▶ [Directions]:
Identify each line below that contains the word "screenshot", and copy it out.

▶ [Provided data]:
+--

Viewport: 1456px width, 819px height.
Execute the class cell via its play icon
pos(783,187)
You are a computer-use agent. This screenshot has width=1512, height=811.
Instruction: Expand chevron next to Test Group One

+--

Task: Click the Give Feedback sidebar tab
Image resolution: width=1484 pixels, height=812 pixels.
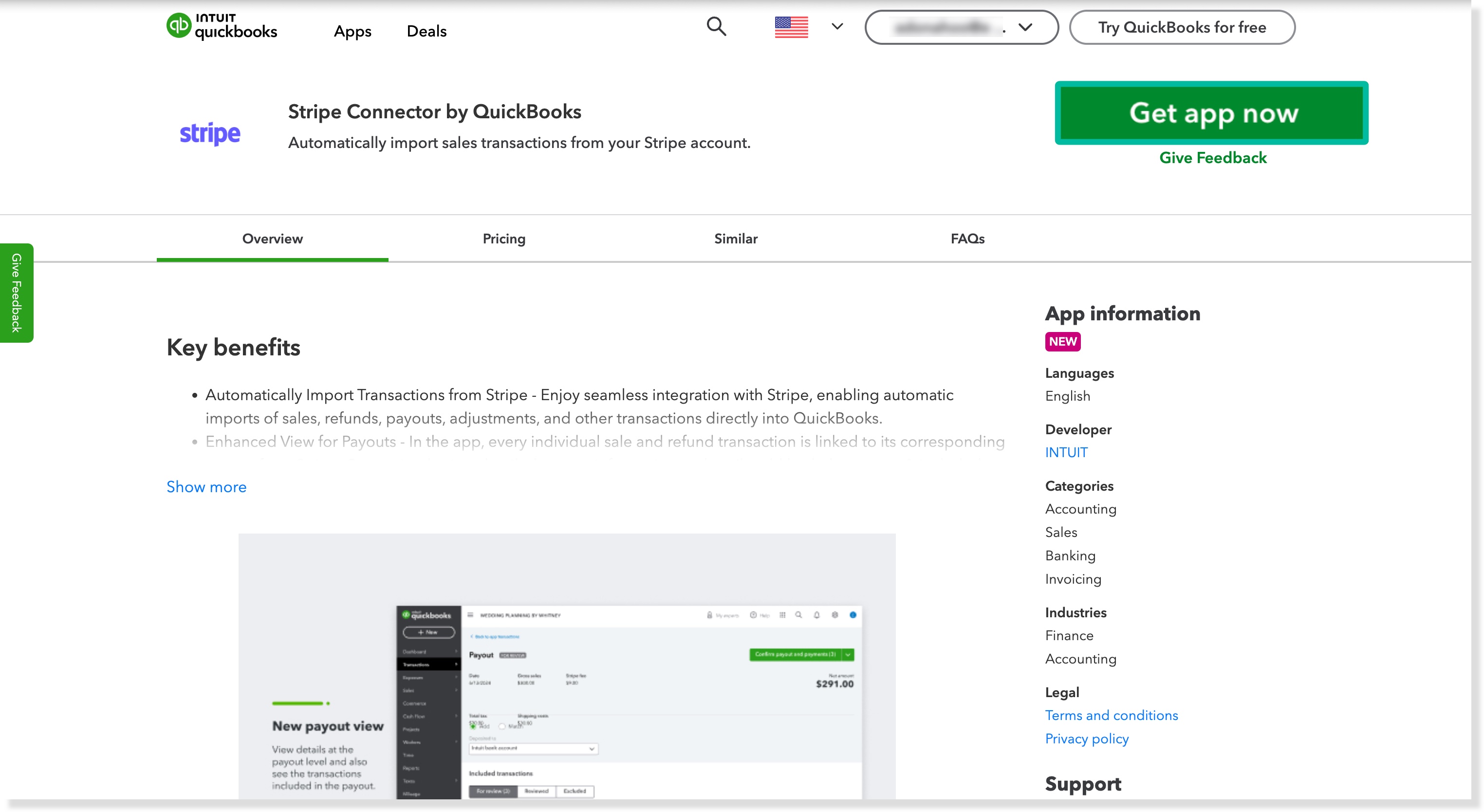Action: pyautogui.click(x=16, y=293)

+--

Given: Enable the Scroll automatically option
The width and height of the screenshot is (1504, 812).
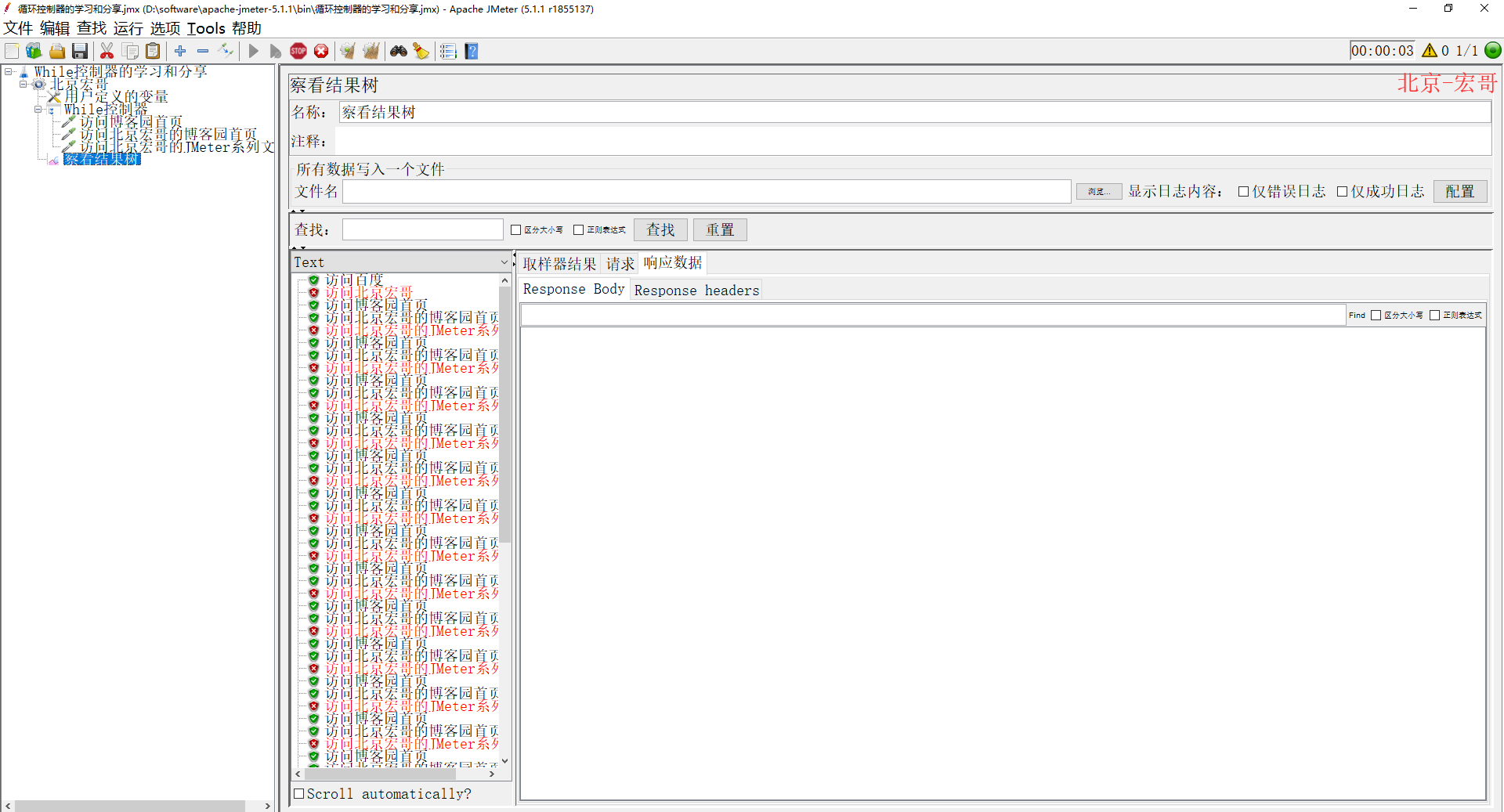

+--

▶ [Answer to the problem]:
You are a computer-use agent. This screenshot has width=1512, height=811.
The width and height of the screenshot is (1504, 812).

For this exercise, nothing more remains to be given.